First I believe the bug appears just after a resize. But no, the partition was 10To used many days before. It's was a Centos 8.0 with stratis from this repository. I do the update since the beginning of this issue.

drckeefe commented 4 years ago

@gmat Thank you for your response. I want to make sure that I understand your process.

  1. you used stratis from "this repository", was that version from this github repository or centos, and do you know if the version was 1.0.4?
  2. when you say that you updated, did you update stratis version or centos version?
gmat commented 4 years ago

@drckeefe I start answers by the easyest question :

  1. I've updated both Centos and Stratis. Now this is :
    # more /etc/redhat-release 
    CentOS Linux release 8.1.1911 (Core) 
  2. I use the distrib rpm version and the issue came with a older version of stratis.
    # dnf history info 13 |grep strat
    Upgrade  stratis-cli-1.0.4-2.el8.noarch                                                   @AppStream
    Upgraded stratis-cli-1.0.2-1.el8.noarch                                                   @@System
    Upgrade  stratisd-1.0.4-2.el8.x86_64                                                      @AppStream
    Upgraded stratisd-1.0.3-1.el8.x86_64                                                      @@System

    stratisd was 1.0.3 and the cli was 1.0.2

If I well understand there was a bug in versions before 1.0.4.
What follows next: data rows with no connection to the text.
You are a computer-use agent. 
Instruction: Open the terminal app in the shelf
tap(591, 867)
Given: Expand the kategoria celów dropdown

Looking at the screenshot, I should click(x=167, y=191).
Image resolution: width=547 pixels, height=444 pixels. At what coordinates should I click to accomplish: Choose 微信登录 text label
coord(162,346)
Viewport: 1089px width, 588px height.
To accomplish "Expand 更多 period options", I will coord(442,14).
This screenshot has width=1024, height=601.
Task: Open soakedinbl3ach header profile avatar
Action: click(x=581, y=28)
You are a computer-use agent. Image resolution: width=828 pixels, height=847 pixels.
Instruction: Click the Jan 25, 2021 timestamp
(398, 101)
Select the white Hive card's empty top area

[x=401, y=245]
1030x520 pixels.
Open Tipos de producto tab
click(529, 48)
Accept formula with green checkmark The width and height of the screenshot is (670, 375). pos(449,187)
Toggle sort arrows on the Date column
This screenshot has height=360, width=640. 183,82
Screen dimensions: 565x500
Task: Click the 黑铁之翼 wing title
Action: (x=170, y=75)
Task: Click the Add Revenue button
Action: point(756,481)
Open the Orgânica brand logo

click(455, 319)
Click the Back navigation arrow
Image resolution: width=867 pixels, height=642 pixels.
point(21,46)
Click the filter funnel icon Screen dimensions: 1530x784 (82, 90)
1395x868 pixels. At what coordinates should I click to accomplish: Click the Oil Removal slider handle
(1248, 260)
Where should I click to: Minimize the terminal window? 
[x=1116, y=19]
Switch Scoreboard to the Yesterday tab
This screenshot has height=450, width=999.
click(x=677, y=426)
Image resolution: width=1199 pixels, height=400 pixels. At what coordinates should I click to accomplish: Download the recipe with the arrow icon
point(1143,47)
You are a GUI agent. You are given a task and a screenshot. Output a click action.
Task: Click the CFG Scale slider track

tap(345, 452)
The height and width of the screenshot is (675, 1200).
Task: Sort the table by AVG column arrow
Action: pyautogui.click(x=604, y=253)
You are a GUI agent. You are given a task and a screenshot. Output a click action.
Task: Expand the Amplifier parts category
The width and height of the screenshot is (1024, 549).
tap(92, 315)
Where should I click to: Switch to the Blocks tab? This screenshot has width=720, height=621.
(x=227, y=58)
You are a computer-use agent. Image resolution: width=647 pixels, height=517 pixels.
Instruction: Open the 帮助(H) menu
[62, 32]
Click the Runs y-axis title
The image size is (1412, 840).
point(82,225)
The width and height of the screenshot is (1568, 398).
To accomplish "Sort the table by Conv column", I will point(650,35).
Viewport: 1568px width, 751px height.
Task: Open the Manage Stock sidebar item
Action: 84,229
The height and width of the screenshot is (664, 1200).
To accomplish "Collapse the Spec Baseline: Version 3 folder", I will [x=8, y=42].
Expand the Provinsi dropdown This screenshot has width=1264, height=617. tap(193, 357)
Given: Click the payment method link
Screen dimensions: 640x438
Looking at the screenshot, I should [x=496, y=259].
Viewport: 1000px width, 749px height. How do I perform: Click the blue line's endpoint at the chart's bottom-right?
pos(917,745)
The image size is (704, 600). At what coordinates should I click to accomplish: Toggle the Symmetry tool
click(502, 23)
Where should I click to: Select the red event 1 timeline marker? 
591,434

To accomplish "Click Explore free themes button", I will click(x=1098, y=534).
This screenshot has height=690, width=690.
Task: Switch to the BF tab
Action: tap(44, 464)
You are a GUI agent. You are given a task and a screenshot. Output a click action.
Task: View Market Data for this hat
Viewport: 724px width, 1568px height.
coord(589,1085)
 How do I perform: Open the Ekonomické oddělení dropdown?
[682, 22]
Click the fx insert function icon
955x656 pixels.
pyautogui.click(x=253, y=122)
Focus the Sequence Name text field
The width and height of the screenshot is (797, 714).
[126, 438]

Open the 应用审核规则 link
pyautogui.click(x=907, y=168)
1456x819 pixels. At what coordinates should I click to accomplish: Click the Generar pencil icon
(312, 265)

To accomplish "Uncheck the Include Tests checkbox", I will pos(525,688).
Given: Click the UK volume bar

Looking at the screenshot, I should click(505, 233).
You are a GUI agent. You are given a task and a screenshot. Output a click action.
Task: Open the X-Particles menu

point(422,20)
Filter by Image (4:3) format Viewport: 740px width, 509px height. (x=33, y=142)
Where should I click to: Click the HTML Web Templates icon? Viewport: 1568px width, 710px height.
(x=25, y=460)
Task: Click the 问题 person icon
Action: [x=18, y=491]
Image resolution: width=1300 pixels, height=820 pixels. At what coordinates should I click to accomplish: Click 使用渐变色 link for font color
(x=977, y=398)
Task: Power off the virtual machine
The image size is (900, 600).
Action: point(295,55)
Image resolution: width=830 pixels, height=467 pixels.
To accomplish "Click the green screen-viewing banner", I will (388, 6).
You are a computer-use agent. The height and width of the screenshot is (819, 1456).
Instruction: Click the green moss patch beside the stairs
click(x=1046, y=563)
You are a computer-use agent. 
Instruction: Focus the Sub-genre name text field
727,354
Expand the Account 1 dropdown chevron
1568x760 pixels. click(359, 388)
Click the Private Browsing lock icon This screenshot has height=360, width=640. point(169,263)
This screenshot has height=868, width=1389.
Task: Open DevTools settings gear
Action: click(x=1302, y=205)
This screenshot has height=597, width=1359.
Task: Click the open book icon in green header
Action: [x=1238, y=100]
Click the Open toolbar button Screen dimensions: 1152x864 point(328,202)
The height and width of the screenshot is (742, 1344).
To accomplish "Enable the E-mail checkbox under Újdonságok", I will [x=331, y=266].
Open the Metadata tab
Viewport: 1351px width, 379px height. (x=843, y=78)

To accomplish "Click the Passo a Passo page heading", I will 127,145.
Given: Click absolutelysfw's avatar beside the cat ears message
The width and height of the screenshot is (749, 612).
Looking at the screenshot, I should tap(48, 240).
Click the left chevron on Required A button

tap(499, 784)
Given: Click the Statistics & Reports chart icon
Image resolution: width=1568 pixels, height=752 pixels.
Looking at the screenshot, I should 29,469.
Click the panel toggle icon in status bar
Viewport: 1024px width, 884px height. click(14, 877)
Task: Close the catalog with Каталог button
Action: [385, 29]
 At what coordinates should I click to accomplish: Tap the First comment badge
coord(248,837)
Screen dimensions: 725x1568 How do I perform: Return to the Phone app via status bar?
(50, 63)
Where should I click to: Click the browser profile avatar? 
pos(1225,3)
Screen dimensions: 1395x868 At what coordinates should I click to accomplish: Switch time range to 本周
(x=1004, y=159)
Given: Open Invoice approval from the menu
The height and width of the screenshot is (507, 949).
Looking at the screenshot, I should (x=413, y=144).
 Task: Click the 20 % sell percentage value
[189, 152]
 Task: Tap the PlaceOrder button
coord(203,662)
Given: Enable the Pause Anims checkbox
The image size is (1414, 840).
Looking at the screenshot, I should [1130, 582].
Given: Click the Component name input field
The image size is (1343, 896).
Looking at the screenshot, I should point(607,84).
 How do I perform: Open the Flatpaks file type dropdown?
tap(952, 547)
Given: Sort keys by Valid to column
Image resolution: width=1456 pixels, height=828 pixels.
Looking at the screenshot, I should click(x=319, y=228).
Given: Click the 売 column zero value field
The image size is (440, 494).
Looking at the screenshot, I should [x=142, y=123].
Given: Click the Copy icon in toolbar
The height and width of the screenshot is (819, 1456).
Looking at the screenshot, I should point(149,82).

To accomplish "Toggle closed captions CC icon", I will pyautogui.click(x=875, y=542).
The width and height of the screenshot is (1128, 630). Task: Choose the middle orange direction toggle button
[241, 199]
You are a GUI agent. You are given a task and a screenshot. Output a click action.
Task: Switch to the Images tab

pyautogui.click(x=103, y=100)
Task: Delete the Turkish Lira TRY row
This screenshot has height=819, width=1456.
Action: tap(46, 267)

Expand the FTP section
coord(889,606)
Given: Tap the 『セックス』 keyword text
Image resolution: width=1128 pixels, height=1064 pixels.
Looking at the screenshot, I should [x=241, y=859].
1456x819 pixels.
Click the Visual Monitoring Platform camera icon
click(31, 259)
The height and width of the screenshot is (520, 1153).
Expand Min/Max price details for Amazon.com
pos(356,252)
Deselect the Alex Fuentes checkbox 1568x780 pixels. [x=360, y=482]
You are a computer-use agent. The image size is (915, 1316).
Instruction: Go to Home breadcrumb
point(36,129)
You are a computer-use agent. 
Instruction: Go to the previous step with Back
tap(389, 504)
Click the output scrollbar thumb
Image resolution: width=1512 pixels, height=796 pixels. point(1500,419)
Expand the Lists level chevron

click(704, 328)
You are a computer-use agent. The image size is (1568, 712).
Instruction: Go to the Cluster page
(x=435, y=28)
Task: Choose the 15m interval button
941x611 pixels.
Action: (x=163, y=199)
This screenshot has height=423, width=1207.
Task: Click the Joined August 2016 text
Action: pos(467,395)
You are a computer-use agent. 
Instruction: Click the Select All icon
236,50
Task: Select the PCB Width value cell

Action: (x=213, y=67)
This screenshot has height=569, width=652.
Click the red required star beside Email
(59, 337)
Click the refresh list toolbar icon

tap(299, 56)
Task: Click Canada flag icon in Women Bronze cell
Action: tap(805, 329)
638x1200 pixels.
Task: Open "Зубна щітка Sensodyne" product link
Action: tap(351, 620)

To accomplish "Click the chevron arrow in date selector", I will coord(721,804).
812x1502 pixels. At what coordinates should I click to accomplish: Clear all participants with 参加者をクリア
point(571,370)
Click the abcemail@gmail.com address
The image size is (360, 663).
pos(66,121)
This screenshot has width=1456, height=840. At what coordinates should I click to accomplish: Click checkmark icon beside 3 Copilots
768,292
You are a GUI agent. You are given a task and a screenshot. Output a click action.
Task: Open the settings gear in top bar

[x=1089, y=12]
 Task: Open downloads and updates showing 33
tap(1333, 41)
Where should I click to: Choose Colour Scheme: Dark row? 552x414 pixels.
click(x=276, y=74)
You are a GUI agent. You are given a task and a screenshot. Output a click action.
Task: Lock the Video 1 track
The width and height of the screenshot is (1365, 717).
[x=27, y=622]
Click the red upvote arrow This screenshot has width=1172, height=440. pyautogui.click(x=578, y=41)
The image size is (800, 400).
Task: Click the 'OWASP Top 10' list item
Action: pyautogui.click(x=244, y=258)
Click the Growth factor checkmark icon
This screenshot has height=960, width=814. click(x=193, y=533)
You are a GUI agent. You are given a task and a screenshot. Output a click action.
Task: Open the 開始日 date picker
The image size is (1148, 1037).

drckeefe commented 4 years ago

This makes sense. There was a bug in the older version of stratis, which has been fixed. I believe it was in 1.0.3 and now you are running 1.0.4. Unless anyone has other questions or comments, this issue can be closed.

mulkieran commented 4 years ago

I think we can go ahead and close this. We've resolved the problem, and are reasonably confident it was caused by a known and fixed bug.